- Direction
Present every line of the material below as a Markdown table with the columns "Row" and "Line," numbering the rows in order and omitting blank lines.

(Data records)
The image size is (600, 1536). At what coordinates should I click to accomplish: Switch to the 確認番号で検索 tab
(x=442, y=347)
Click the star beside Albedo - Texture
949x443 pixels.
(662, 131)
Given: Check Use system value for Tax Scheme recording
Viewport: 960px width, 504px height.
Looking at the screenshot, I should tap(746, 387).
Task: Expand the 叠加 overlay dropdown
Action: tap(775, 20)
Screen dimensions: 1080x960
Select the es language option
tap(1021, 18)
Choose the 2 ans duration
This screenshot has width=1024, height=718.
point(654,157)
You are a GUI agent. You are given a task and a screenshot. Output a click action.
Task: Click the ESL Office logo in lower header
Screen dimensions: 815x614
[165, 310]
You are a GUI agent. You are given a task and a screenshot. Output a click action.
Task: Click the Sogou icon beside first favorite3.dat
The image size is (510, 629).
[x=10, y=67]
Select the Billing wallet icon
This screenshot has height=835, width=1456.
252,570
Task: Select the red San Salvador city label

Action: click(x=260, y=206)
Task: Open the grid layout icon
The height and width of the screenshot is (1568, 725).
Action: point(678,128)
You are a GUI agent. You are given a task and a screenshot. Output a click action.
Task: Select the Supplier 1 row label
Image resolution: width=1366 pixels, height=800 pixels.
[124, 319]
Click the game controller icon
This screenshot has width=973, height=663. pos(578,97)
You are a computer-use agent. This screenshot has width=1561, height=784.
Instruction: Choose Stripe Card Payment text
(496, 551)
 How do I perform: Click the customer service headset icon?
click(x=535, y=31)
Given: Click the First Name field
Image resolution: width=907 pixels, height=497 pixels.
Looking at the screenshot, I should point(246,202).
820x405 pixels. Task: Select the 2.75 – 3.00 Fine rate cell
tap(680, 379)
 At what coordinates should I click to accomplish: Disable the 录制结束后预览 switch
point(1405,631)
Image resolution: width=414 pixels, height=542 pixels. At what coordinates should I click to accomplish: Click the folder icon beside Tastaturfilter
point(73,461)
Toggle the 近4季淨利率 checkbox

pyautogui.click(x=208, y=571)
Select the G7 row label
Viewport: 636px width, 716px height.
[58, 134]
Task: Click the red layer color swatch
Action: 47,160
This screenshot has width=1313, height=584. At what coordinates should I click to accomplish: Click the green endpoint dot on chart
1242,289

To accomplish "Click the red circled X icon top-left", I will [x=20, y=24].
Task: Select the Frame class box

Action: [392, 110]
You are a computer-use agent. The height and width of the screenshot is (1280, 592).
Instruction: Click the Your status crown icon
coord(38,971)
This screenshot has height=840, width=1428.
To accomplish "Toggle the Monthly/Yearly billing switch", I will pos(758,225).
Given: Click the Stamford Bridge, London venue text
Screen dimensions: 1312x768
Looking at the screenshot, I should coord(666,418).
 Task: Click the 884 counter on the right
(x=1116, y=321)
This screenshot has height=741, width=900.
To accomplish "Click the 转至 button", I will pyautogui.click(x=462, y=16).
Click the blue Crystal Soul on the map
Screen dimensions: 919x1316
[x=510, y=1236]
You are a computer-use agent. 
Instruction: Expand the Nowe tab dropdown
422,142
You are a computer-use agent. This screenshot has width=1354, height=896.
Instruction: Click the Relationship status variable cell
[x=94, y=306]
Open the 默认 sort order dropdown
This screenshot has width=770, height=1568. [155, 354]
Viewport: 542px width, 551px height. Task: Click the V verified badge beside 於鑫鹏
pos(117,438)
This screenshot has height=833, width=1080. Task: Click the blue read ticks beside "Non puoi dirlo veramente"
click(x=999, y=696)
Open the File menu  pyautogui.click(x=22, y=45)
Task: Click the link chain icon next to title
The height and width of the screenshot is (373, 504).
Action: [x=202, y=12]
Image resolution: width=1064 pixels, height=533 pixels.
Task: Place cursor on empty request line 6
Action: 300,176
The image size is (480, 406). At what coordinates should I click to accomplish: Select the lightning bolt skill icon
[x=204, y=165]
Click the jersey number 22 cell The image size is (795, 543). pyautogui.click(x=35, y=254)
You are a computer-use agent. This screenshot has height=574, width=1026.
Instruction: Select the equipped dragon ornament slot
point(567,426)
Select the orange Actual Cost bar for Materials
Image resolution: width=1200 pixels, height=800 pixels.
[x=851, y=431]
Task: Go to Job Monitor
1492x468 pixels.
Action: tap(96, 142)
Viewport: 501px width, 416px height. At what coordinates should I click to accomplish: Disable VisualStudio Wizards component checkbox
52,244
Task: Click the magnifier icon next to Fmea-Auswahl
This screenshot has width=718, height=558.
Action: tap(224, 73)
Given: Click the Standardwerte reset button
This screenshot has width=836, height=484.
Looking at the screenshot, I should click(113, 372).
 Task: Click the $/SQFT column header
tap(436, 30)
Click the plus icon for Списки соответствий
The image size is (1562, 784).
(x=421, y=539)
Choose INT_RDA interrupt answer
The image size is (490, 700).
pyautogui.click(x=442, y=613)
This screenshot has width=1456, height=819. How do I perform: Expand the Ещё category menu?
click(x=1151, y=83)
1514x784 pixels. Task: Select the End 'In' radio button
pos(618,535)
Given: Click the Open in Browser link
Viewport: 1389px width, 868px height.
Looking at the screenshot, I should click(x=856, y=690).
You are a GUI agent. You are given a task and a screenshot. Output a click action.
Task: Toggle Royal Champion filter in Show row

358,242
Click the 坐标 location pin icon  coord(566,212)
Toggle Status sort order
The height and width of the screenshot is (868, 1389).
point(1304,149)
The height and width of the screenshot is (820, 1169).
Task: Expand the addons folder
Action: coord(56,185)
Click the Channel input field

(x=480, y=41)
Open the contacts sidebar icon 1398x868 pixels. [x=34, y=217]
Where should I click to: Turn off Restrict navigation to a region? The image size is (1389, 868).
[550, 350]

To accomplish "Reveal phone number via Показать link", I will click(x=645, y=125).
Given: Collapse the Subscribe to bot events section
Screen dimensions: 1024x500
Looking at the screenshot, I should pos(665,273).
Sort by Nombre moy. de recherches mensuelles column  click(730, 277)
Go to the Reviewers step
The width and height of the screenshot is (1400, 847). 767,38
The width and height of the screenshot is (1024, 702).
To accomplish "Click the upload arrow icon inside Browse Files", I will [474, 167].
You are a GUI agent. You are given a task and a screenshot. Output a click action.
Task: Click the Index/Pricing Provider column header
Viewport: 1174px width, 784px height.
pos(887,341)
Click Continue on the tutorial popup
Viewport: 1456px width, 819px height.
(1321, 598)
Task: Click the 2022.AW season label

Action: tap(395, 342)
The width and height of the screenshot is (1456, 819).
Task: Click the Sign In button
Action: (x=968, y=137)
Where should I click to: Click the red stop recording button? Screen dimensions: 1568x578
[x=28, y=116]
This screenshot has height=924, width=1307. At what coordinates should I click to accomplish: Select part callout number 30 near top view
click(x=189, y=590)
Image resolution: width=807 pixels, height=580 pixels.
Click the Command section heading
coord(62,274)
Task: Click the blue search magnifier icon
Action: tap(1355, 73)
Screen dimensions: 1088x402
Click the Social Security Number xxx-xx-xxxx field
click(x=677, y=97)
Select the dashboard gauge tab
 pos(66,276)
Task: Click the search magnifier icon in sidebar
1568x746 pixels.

- Answer to the problem
| Row | Line |
|---|---|
| 1 | The image size is (600, 1536). At what coordinates should I click to accomplish: Switch to the 確認番号で検索 tab |
| 2 | (x=442, y=347) |
| 3 | Click the star beside Albedo - Texture |
| 4 | 949x443 pixels. |
| 5 | (662, 131) |
| 6 | Given: Check Use system value for Tax Scheme recording |
| 7 | Viewport: 960px width, 504px height. |
| 8 | Looking at the screenshot, I should tap(746, 387). |
| 9 | Task: Expand the 叠加 overlay dropdown |
| 10 | Action: tap(775, 20) |
| 11 | Screen dimensions: 1080x960 |
| 12 | Select the es language option |
| 13 | tap(1021, 18) |
| 14 | Choose the 2 ans duration |
| 15 | This screenshot has width=1024, height=718. |
| 16 | point(654,157) |
| 17 | You are a GUI agent. You are given a task and a screenshot. Output a click action. |
| 18 | Task: Click the ESL Office logo in lower header |
| 19 | Screen dimensions: 815x614 |
| 20 | [165, 310] |
| 21 | You are a GUI agent. You are given a task and a screenshot. Output a click action. |
| 22 | Task: Click the Sogou icon beside first favorite3.dat |
| 23 | The image size is (510, 629). |
| 24 | [x=10, y=67] |
| 25 | Select the Billing wallet icon |
| 26 | This screenshot has height=835, width=1456. |
| 27 | 252,570 |
| 28 | Task: Select the red San Salvador city label |
| 29 | Action: click(x=260, y=206) |
| 30 | Task: Open the grid layout icon |
| 31 | The height and width of the screenshot is (1568, 725). |
| 32 | Action: point(678,128) |
| 33 | You are a GUI agent. You are given a task and a screenshot. Output a click action. |
| 34 | Task: Select the Supplier 1 row label |
| 35 | Image resolution: width=1366 pixels, height=800 pixels. |
| 36 | [124, 319] |
| 37 | Click the game controller icon |
| 38 | This screenshot has width=973, height=663. pos(578,97) |
| 39 | You are a computer-use agent. This screenshot has width=1561, height=784. |
| 40 | Instruction: Choose Stripe Card Payment text |
| 41 | (496, 551) |
| 42 |  How do I perform: Click the customer service headset icon? |
| 43 | click(x=535, y=31) |
| 44 | Given: Click the First Name field |
| 45 | Image resolution: width=907 pixels, height=497 pixels. |
| 46 | Looking at the screenshot, I should point(246,202). |
| 47 | 820x405 pixels. Task: Select the 2.75 – 3.00 Fine rate cell |
| 48 | tap(680, 379) |
| 49 |  At what coordinates should I click to accomplish: Disable the 录制结束后预览 switch |
| 50 | point(1405,631) |
| 51 | Image resolution: width=414 pixels, height=542 pixels. At what coordinates should I click to accomplish: Click the folder icon beside Tastaturfilter |
| 52 | point(73,461) |
| 53 | Toggle the 近4季淨利率 checkbox |
| 54 | pyautogui.click(x=208, y=571) |
| 55 | Select the G7 row label |
| 56 | Viewport: 636px width, 716px height. |
| 57 | [58, 134] |
| 58 | Task: Click the red layer color swatch |
| 59 | Action: 47,160 |
| 60 | This screenshot has width=1313, height=584. At what coordinates should I click to accomplish: Click the green endpoint dot on chart |
| 61 | 1242,289 |
| 62 | To accomplish "Click the red circled X icon top-left", I will [x=20, y=24]. |
| 63 | Task: Select the Frame class box |
| 64 | Action: [392, 110] |
| 65 | You are a computer-use agent. The height and width of the screenshot is (1280, 592). |
| 66 | Instruction: Click the Your status crown icon |
| 67 | coord(38,971) |
| 68 | This screenshot has height=840, width=1428. |
| 69 | To accomplish "Toggle the Monthly/Yearly billing switch", I will pos(758,225). |
| 70 | Given: Click the Stamford Bridge, London venue text |
| 71 | Screen dimensions: 1312x768 |
| 72 | Looking at the screenshot, I should coord(666,418). |
| 73 |  Task: Click the 884 counter on the right |
| 74 | (x=1116, y=321) |
| 75 | This screenshot has height=741, width=900. |
| 76 | To accomplish "Click the 转至 button", I will pyautogui.click(x=462, y=16). |
| 77 | Click the blue Crystal Soul on the map |
| 78 | Screen dimensions: 919x1316 |
| 79 | [x=510, y=1236] |
| 80 | You are a computer-use agent.  |
| 81 | Instruction: Expand the Nowe tab dropdown |
| 82 | 422,142 |
| 83 | You are a computer-use agent. This screenshot has width=1354, height=896. |
| 84 | Instruction: Click the Relationship status variable cell |
| 85 | [x=94, y=306] |
| 86 | Open the 默认 sort order dropdown |
| 87 | This screenshot has width=770, height=1568. [155, 354] |
| 88 | Viewport: 542px width, 551px height. Task: Click the V verified badge beside 於鑫鹏 |
| 89 | pos(117,438) |
| 90 | This screenshot has height=833, width=1080. Task: Click the blue read ticks beside "Non puoi dirlo veramente" |
| 91 | click(x=999, y=696) |
| 92 | Open the File menu  pyautogui.click(x=22, y=45) |
| 93 | Task: Click the link chain icon next to title |
| 94 | The height and width of the screenshot is (373, 504). |
| 95 | Action: [x=202, y=12] |
| 96 | Image resolution: width=1064 pixels, height=533 pixels. |
| 97 | Task: Place cursor on empty request line 6 |
| 98 | Action: 300,176 |
| 99 | The image size is (480, 406). At what coordinates should I click to accomplish: Select the lightning bolt skill icon |
| 100 | [x=204, y=165] |
| 101 | Click the jersey number 22 cell The image size is (795, 543). pyautogui.click(x=35, y=254) |
| 102 | You are a computer-use agent. This screenshot has height=574, width=1026. |
| 103 | Instruction: Select the equipped dragon ornament slot |
| 104 | point(567,426) |
| 105 | Select the orange Actual Cost bar for Materials |
| 106 | Image resolution: width=1200 pixels, height=800 pixels. |
| 107 | [x=851, y=431] |
| 108 | Task: Go to Job Monitor |
| 109 | 1492x468 pixels. |
| 110 | Action: tap(96, 142) |
| 111 | Viewport: 501px width, 416px height. At what coordinates should I click to accomplish: Disable VisualStudio Wizards component checkbox |
| 112 | 52,244 |
| 113 | Task: Click the magnifier icon next to Fmea-Auswahl |
| 114 | This screenshot has width=718, height=558. |
| 115 | Action: tap(224, 73) |
| 116 | Given: Click the Standardwerte reset button |
| 117 | This screenshot has width=836, height=484. |
| 118 | Looking at the screenshot, I should click(113, 372). |
| 119 |  Task: Click the $/SQFT column header |
| 120 | tap(436, 30) |
| 121 | Click the plus icon for Списки соответствий |
| 122 | The image size is (1562, 784). |
| 123 | (x=421, y=539) |
| 124 | Choose INT_RDA interrupt answer |
| 125 | The image size is (490, 700). |
| 126 | pyautogui.click(x=442, y=613) |
| 127 | This screenshot has width=1456, height=819. How do I perform: Expand the Ещё category menu? |
| 128 | click(x=1151, y=83) |
| 129 | 1514x784 pixels. Task: Select the End 'In' radio button |
| 130 | pos(618,535) |
| 131 | Given: Click the Open in Browser link |
| 132 | Viewport: 1389px width, 868px height. |
| 133 | Looking at the screenshot, I should click(x=856, y=690). |
| 134 | You are a GUI agent. You are given a task and a screenshot. Output a click action. |
| 135 | Task: Toggle Royal Champion filter in Show row |
| 136 | 358,242 |
| 137 | Click the 坐标 location pin icon  coord(566,212) |
| 138 | Toggle Status sort order |
| 139 | The height and width of the screenshot is (868, 1389). |
| 140 | point(1304,149) |
| 141 | The height and width of the screenshot is (820, 1169). |
| 142 | Task: Expand the addons folder |
| 143 | Action: coord(56,185) |
| 144 | Click the Channel input field |
| 145 | (x=480, y=41) |
| 146 | Open the contacts sidebar icon 1398x868 pixels. [x=34, y=217] |
| 147 | Where should I click to: Turn off Restrict navigation to a region? The image size is (1389, 868). |
| 148 | [550, 350] |
| 149 | To accomplish "Reveal phone number via Показать link", I will click(x=645, y=125). |
| 150 | Given: Collapse the Subscribe to bot events section |
| 151 | Screen dimensions: 1024x500 |
| 152 | Looking at the screenshot, I should pos(665,273). |
| 153 | Sort by Nombre moy. de recherches mensuelles column  click(730, 277) |
| 154 | Go to the Reviewers step |
| 155 | The width and height of the screenshot is (1400, 847). 767,38 |
| 156 | The width and height of the screenshot is (1024, 702). |
| 157 | To accomplish "Click the upload arrow icon inside Browse Files", I will [474, 167]. |
| 158 | You are a GUI agent. You are given a task and a screenshot. Output a click action. |
| 159 | Task: Click the Index/Pricing Provider column header |
| 160 | Viewport: 1174px width, 784px height. |
| 161 | pos(887,341) |
| 162 | Click Continue on the tutorial popup |
| 163 | Viewport: 1456px width, 819px height. |
| 164 | (1321, 598) |
| 165 | Task: Click the 2022.AW season label |
| 166 | Action: tap(395, 342) |
| 167 | The width and height of the screenshot is (1456, 819). |
| 168 | Task: Click the Sign In button |
| 169 | Action: (x=968, y=137) |
| 170 | Where should I click to: Click the red stop recording button? Screen dimensions: 1568x578 |
| 171 | [x=28, y=116] |
| 172 | This screenshot has height=924, width=1307. At what coordinates should I click to accomplish: Select part callout number 30 near top view |
| 173 | click(x=189, y=590) |
| 174 | Image resolution: width=807 pixels, height=580 pixels. |
| 175 | Click the Command section heading |
| 176 | coord(62,274) |
| 177 | Task: Click the blue search magnifier icon |
| 178 | Action: tap(1355, 73) |
| 179 | Screen dimensions: 1088x402 |
| 180 | Click the Social Security Number xxx-xx-xxxx field |
| 181 | click(x=677, y=97) |
| 182 | Select the dashboard gauge tab |
| 183 |  pos(66,276) |
| 184 | Task: Click the search magnifier icon in sidebar |
| 185 | 1568x746 pixels. |